Segment Start: Supplied data

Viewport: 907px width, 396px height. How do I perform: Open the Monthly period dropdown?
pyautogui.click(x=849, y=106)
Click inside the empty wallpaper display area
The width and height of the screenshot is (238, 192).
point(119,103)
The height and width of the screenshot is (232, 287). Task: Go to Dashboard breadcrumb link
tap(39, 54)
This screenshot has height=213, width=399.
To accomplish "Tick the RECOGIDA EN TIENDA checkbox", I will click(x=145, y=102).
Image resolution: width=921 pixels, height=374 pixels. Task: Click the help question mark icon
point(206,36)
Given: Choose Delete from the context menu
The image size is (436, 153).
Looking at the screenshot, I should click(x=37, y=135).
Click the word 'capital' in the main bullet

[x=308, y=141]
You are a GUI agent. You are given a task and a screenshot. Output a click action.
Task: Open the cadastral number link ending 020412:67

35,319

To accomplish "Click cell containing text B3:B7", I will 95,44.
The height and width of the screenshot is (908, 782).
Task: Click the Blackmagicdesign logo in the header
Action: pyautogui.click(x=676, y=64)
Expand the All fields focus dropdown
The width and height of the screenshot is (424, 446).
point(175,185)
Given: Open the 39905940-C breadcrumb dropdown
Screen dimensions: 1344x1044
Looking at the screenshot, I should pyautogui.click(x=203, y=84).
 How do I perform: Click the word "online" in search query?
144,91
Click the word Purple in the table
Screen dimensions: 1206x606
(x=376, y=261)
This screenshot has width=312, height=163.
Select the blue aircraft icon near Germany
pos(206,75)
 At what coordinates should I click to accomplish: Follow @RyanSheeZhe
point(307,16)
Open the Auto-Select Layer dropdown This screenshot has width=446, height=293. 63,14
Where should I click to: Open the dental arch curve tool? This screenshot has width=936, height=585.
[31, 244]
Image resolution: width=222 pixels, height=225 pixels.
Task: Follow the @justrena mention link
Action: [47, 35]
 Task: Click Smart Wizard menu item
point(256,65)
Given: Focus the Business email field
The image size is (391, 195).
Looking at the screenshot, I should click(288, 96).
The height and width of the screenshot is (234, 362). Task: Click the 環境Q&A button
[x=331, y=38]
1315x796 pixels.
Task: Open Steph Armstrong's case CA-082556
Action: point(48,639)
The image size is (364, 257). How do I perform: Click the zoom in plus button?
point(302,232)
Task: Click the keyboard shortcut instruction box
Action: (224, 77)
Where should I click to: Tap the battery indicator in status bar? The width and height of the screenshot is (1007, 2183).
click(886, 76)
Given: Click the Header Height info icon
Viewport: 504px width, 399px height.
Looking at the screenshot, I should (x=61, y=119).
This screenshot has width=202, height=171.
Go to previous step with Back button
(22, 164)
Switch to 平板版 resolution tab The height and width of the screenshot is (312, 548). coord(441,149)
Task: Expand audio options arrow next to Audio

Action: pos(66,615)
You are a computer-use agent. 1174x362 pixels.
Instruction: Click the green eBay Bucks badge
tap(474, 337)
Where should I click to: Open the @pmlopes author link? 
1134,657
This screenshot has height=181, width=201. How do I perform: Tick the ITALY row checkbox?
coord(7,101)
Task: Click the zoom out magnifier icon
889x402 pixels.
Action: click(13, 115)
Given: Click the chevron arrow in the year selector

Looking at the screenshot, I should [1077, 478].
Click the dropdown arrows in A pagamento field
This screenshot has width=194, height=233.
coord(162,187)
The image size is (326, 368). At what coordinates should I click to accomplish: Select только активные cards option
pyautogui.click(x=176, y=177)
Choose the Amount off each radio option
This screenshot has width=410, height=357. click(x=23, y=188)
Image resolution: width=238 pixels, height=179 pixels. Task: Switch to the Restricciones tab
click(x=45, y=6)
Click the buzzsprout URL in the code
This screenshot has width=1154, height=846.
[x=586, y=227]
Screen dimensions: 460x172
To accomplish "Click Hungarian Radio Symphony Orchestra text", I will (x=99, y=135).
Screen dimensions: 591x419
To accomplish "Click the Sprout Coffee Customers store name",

Segment End: Supplied data

Work instructions: Spot every line in the entries that includes the word "agent", and copy each one out.

Your response:
You are a GUI agent. You are given a task and a screenshot. Output a click action.
You are a computer-use agent. 1174x362 pixels.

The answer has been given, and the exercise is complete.